CVE-2026-24347 is a vulnerability identified in EZCast Pro II version 1.17478.146, stemming from improper input validation (CWE-20) in the device's administrative user interface. Specifically, the flaw allows attackers who have high-level privileges to manipulate files within the /tmp directory. The /tmp directory is typically used for temporary file storage and can be leveraged by attackers to place or modify files that may influence the device's behavior or facilitate further attacks. The vulnerability does not require user interaction but does require the attacker to have authenticated access with high privileges, which limits exploitation to insiders or compromised accounts. The CVSS 4.0 vector indicates the attack is remote (AV:A - adjacent network), with high attack complexity (AC:H), no privileges required (PR:H means high privileges required), no user interaction (UI:N), and impacts confidentiality and integrity to a high degree (CI:H). There is no impact on availability. No known exploits have been reported in the wild, and no patches are currently linked, suggesting the vendor may not have released a fix yet. The vulnerability was published on January 27, 2026, and assigned by NCSC.ch. The improper input validation could allow attackers to bypass security controls within the Admin UI, potentially leading to unauthorized file manipulation that could be used for privilege escalation or persistence.

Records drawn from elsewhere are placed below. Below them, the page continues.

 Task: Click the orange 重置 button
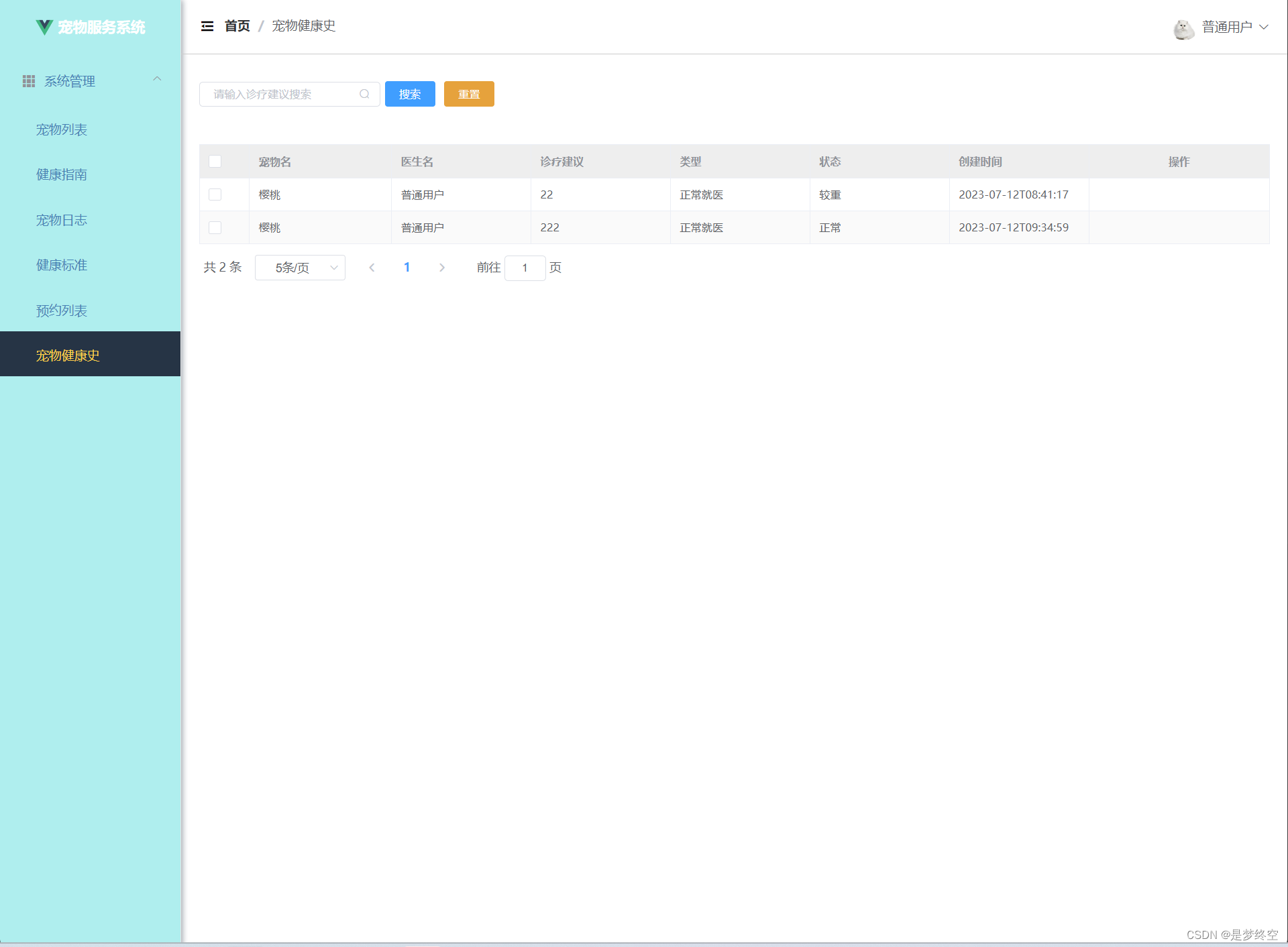tap(469, 94)
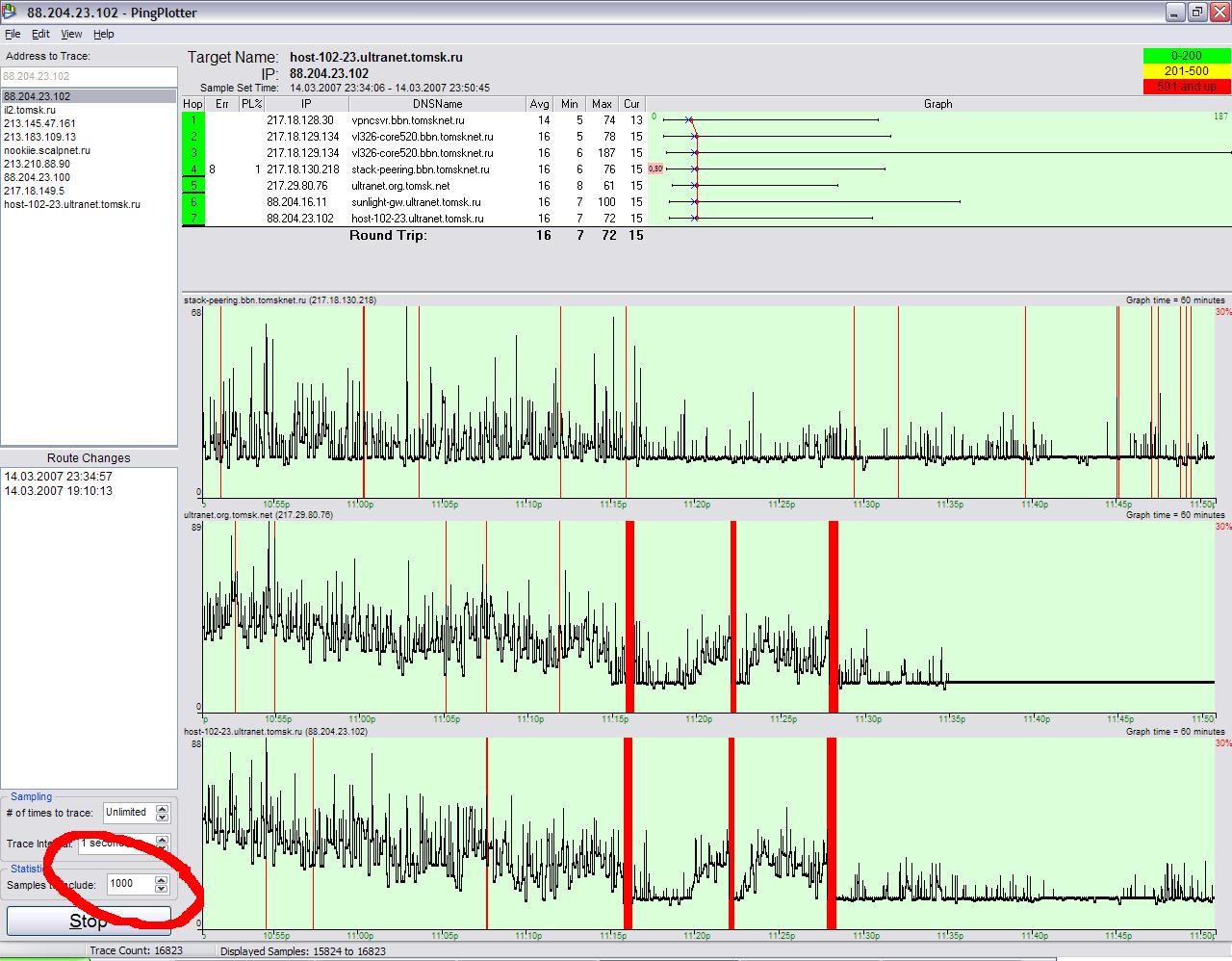1232x961 pixels.
Task: Click the green 0-200 legend swatch
Action: (x=1186, y=57)
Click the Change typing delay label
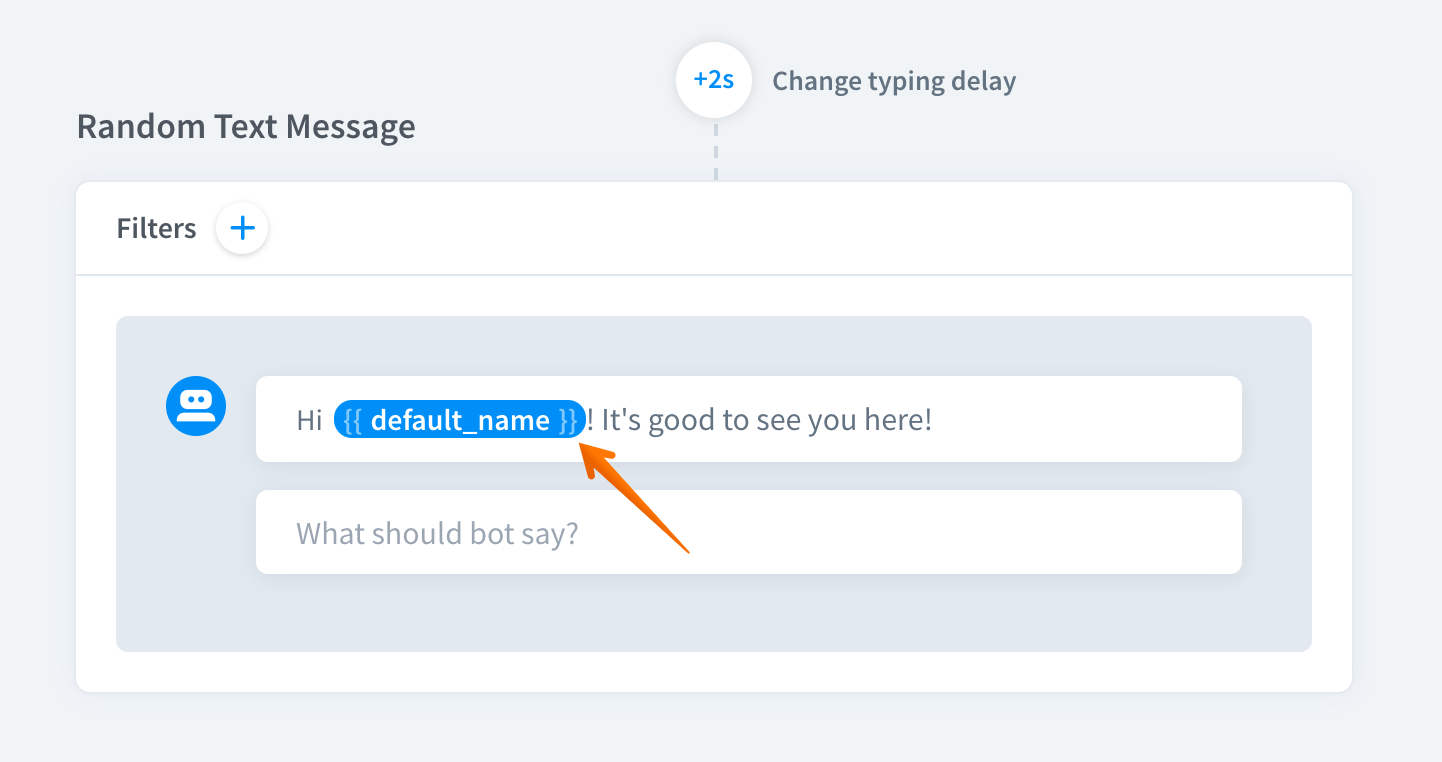1442x762 pixels. point(894,81)
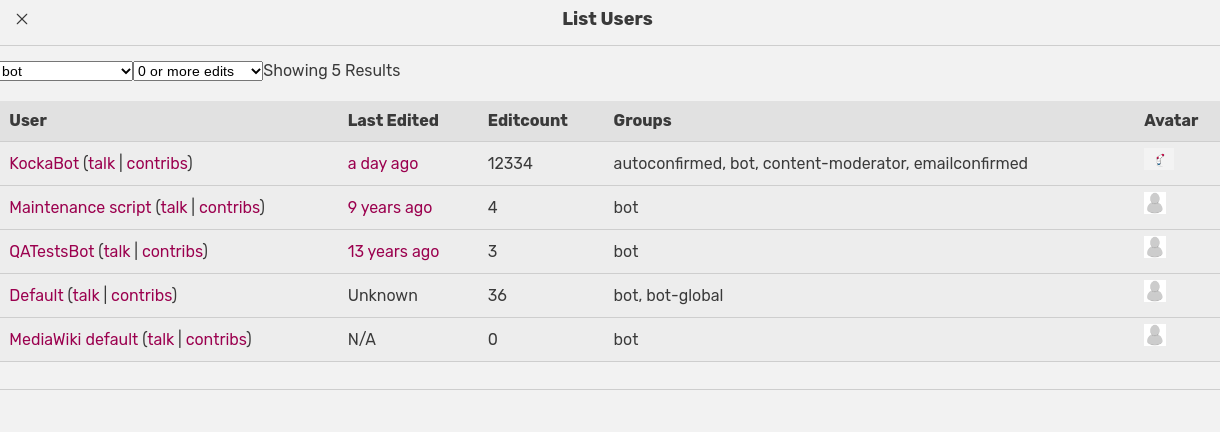Screen dimensions: 1220x432
Task: Click QATestsBot's default avatar icon
Action: coord(1155,248)
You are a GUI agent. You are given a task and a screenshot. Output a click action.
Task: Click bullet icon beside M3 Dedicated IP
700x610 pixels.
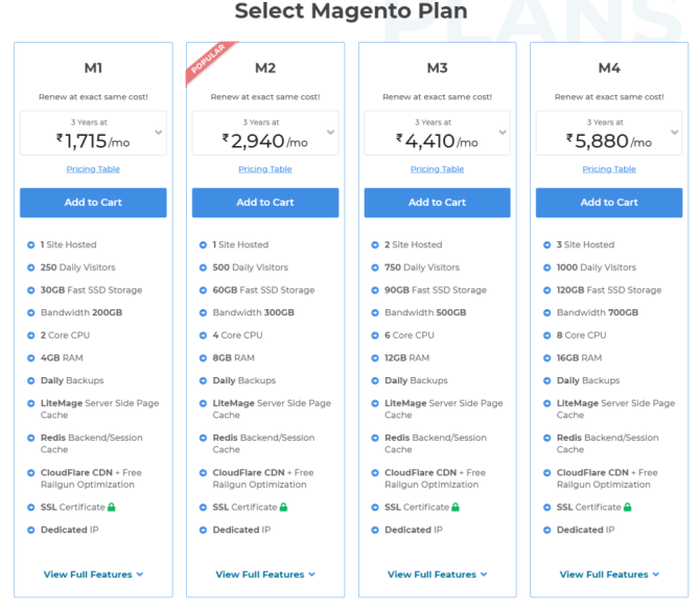(375, 530)
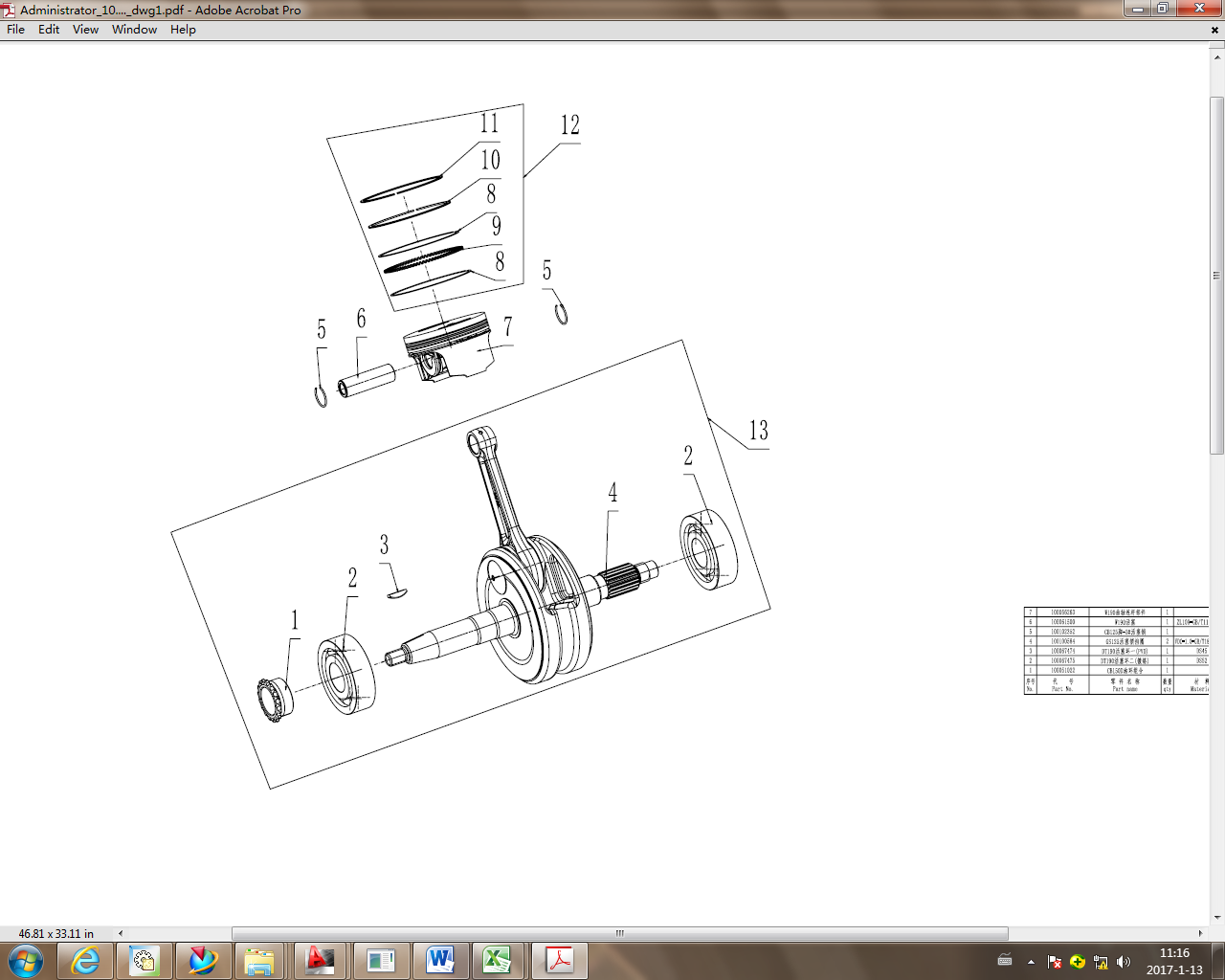Open the Help menu
1225x980 pixels.
click(x=182, y=30)
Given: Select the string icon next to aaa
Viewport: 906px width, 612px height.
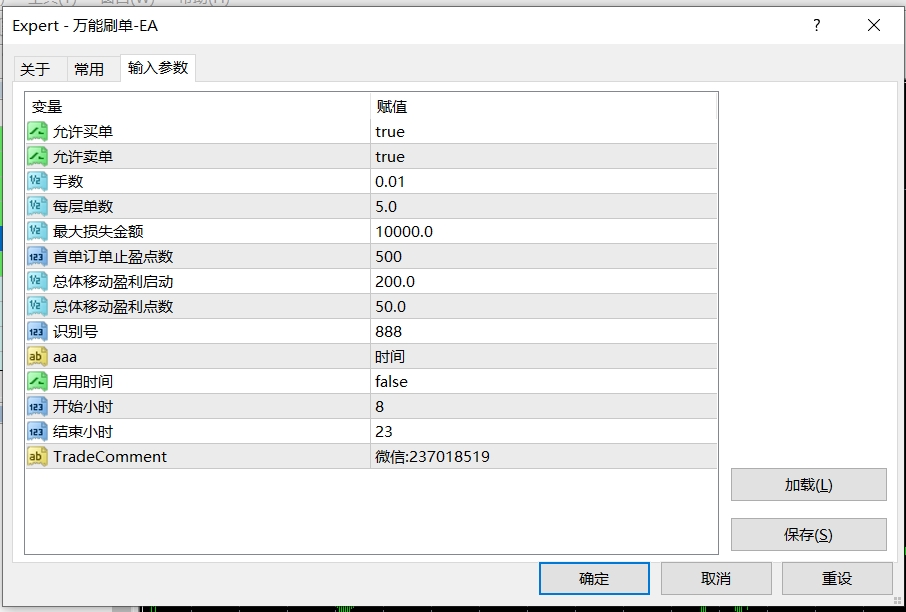Looking at the screenshot, I should 37,356.

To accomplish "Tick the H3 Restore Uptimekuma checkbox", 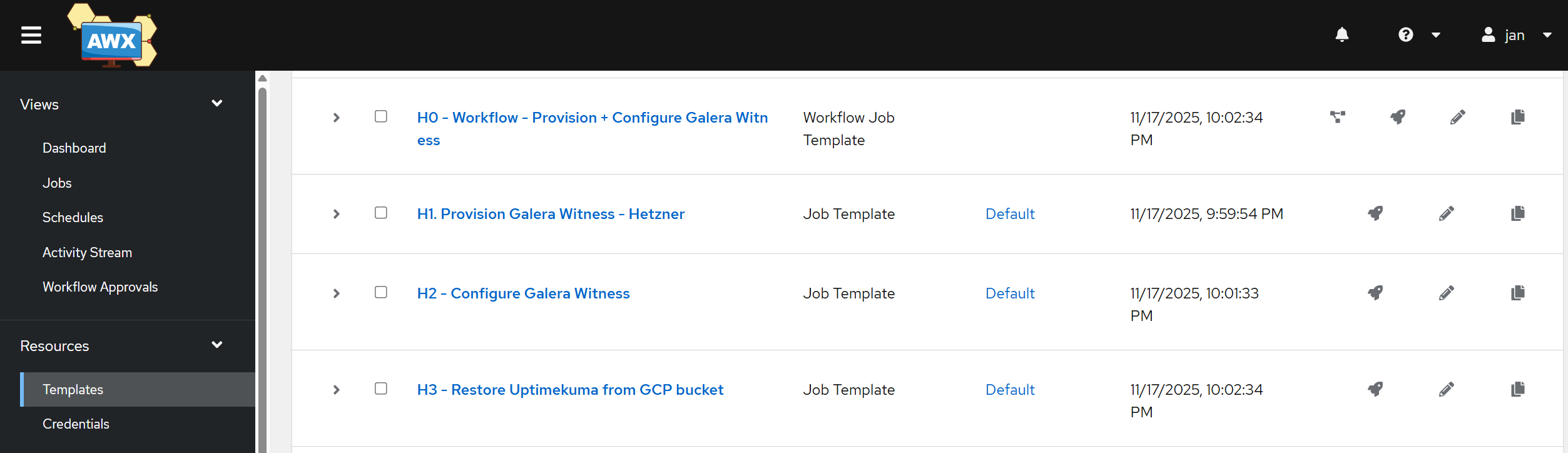I will pos(381,389).
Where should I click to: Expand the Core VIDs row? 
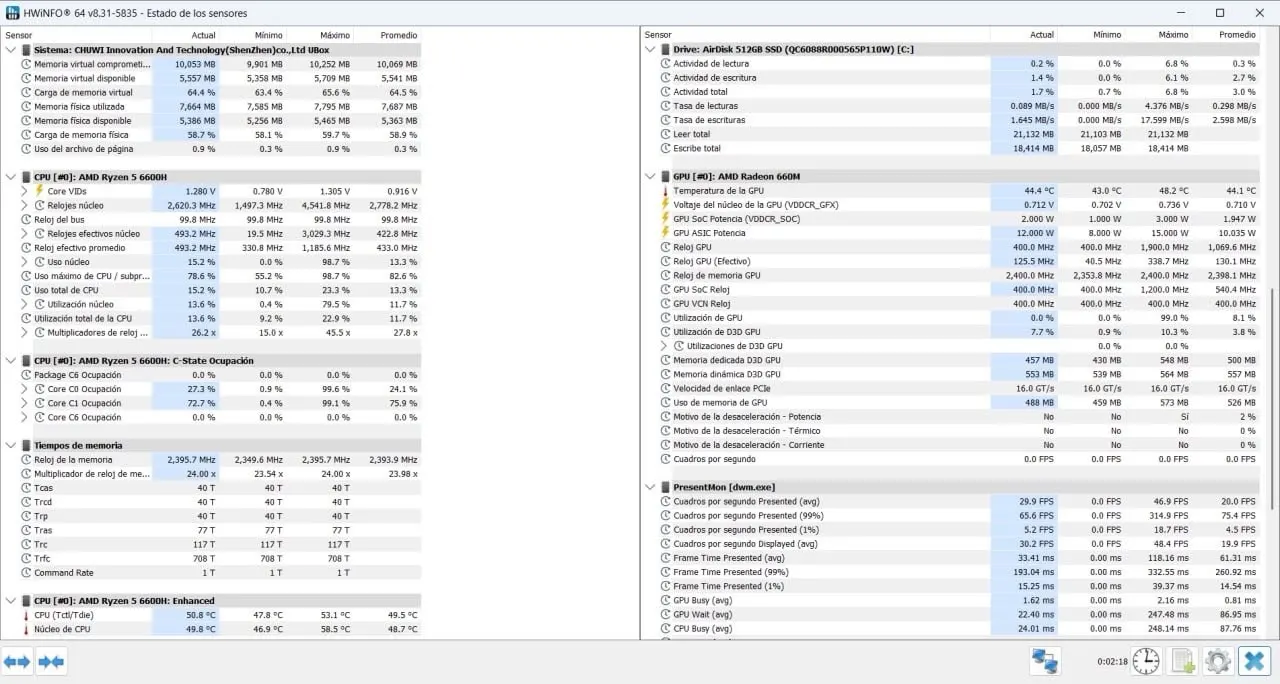pyautogui.click(x=26, y=191)
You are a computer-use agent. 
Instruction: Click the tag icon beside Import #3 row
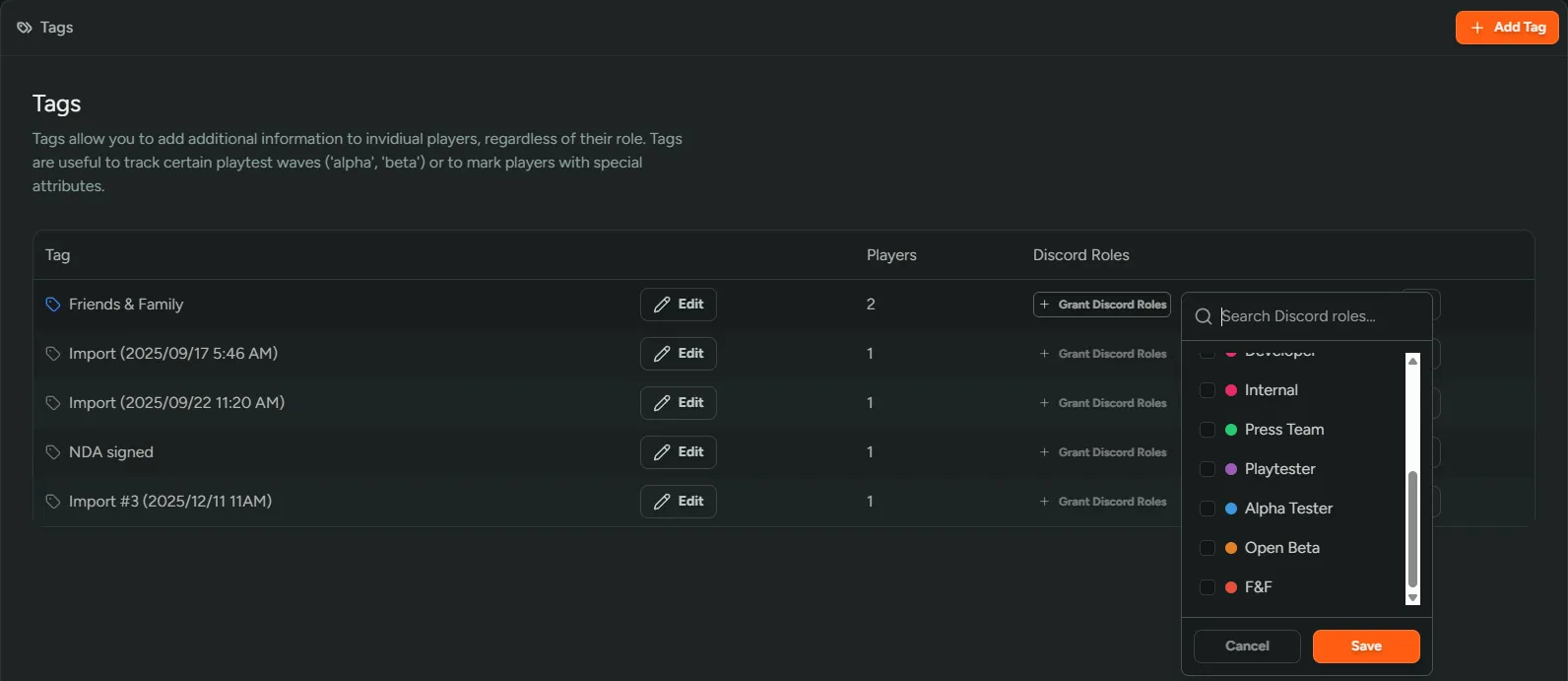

For European organizations, this vulnerability poses a risk primarily to the confidentiality and integrity of data managed or processed by EZCast Pro II devices. Since exploitation requires high privilege authenticated access, the threat is more significant in environments where administrative credentials are weakly protected or where insider threats exist. Manipulation of files in the /tmp directory could enable attackers to implant malicious scripts or alter device behavior, potentially leading to further compromise of network segments or sensitive information leakage. Educational institutions, corporate meeting rooms, and other environments using EZCast Pro II for wireless display and collaboration may be affected. The impact is somewhat contained due to the requirement for high privileges and no known remote exploitation without authentication. However, if exploited, it could facilitate lateral movement or persistence within a network, increasing the risk of broader compromise. The lack of a patch increases the urgency for interim mitigations. The medium severity rating reflects a moderate risk that should not be ignored, especially in regulated sectors or organizations with high security standards.

1. Restrict administrative access to EZCast Pro II devices strictly to trusted personnel and secure accounts with strong, unique passwords and multifactor authentication where possible. 2. Monitor and audit access logs to detect any unauthorized or unusual administrative activity. 3. Implement network segmentation to isolate EZCast devices from critical infrastructure and sensitive data repositories. 4. Regularly monitor the /tmp directory on affected devices for unexpected or unauthorized file changes using file integrity monitoring tools. 5. Apply vendor patches promptly once they become available; engage with EZCast support to obtain updates or workarounds. 6. Consider disabling or limiting the Admin UI access to trusted networks or via VPN to reduce exposure. 7. Educate administrators about the risks of improper input validation vulnerabilities and the importance of credential security. 8. If patching is delayed, consider temporary compensating controls such as restricting device usage or replacing vulnerable devices in high-risk environments.